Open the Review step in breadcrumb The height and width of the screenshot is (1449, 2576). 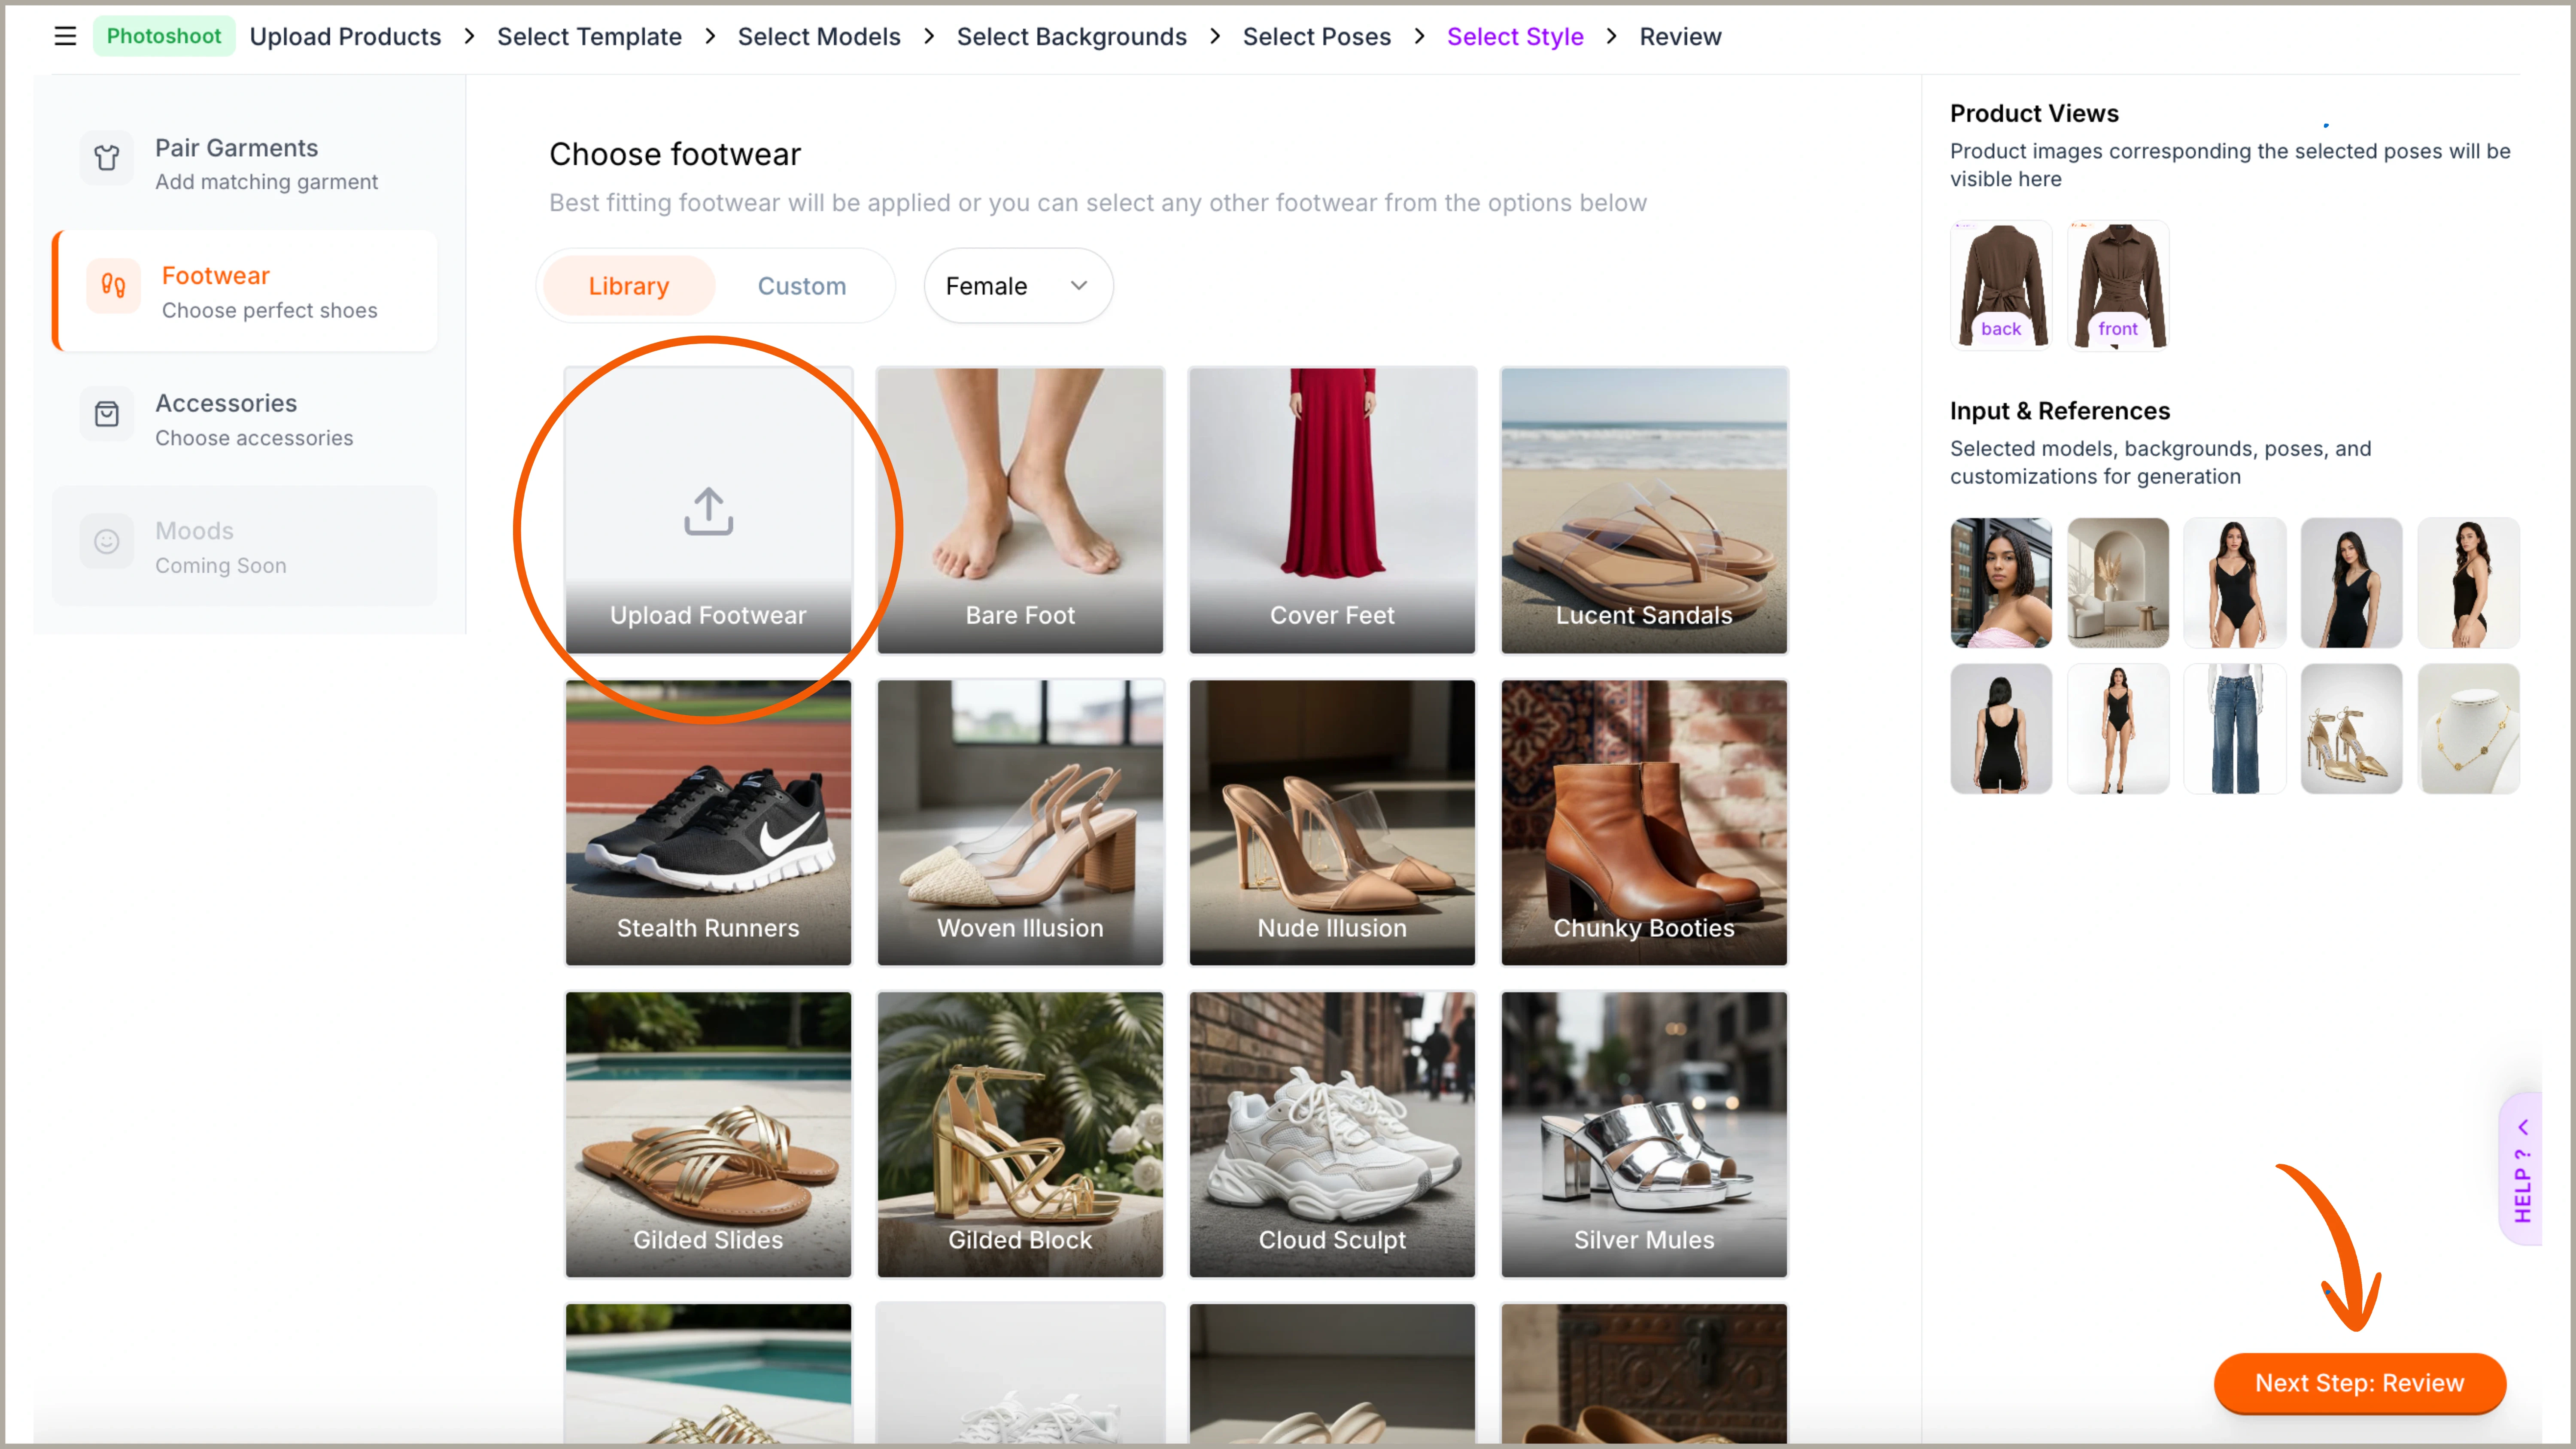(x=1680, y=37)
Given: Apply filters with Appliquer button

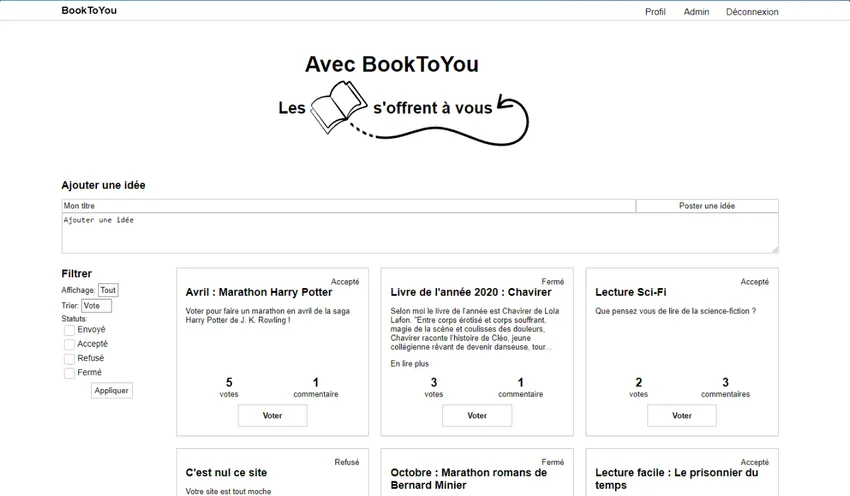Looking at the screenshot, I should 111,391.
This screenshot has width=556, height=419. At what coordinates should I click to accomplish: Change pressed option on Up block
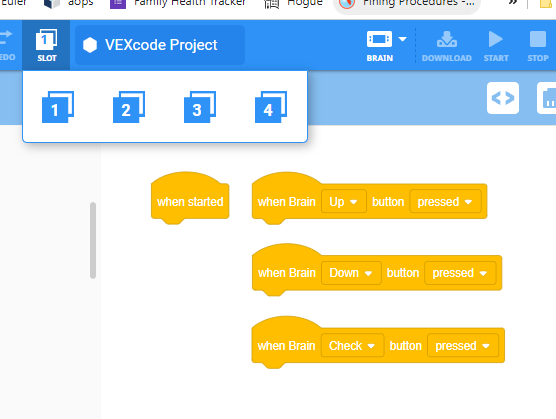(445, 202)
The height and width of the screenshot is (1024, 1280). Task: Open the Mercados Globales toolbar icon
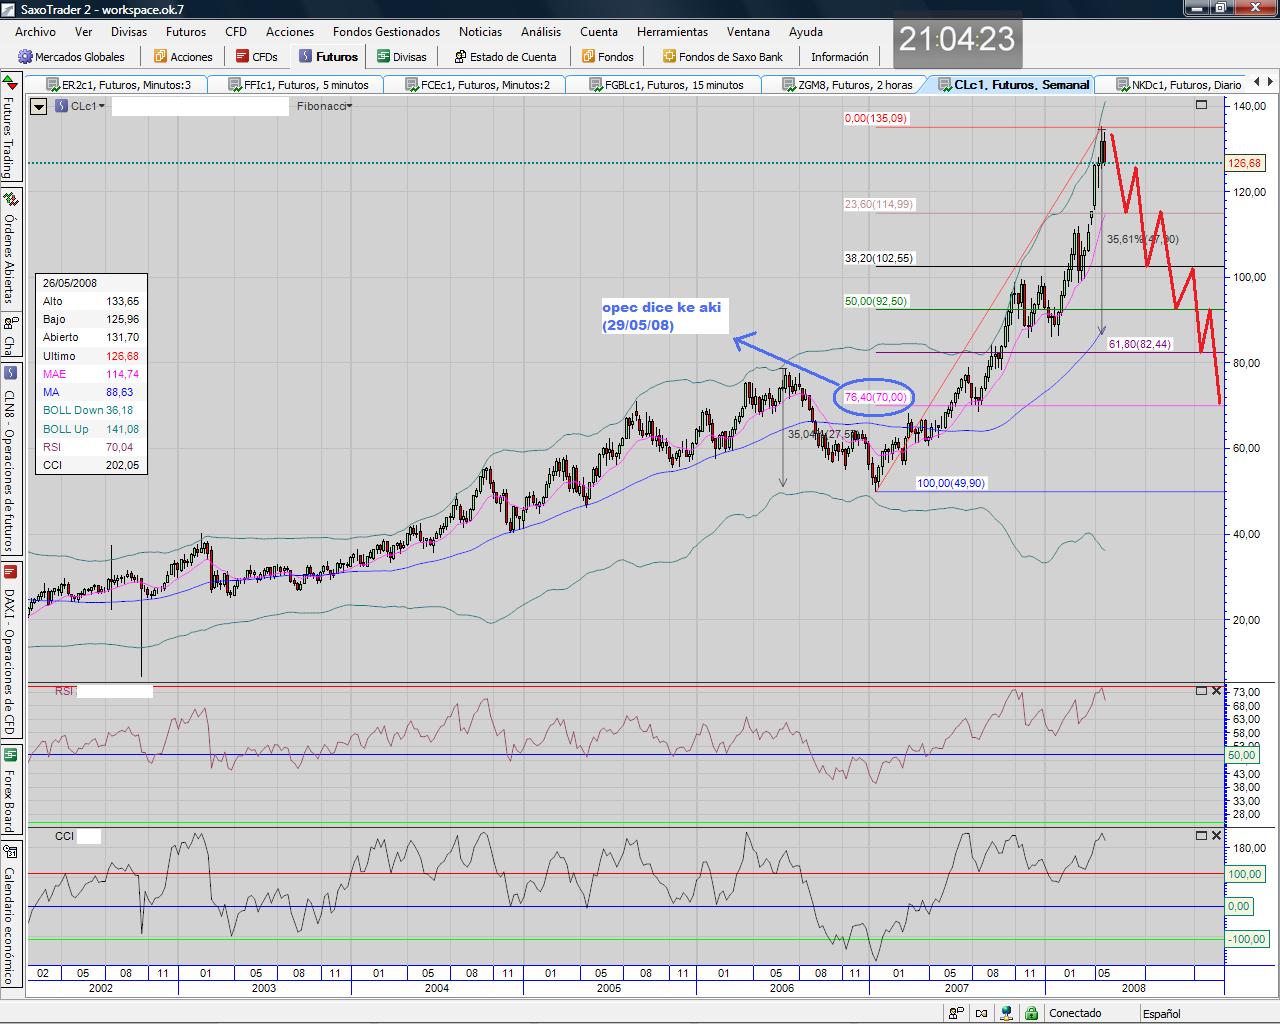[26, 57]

# # # # # # #

◆ PROMPT ◆
Could you turn the records, starting with the line that contains "The height and width of the screenshot is (1024, 1280)." and going on through the end of the records, into a numbered list with blank lines left out and the pictures left out?

◆ RESPONSE ◆
1. The height and width of the screenshot is (1024, 1280). Task: Open the Mercados Globales toolbar icon
2. [26, 57]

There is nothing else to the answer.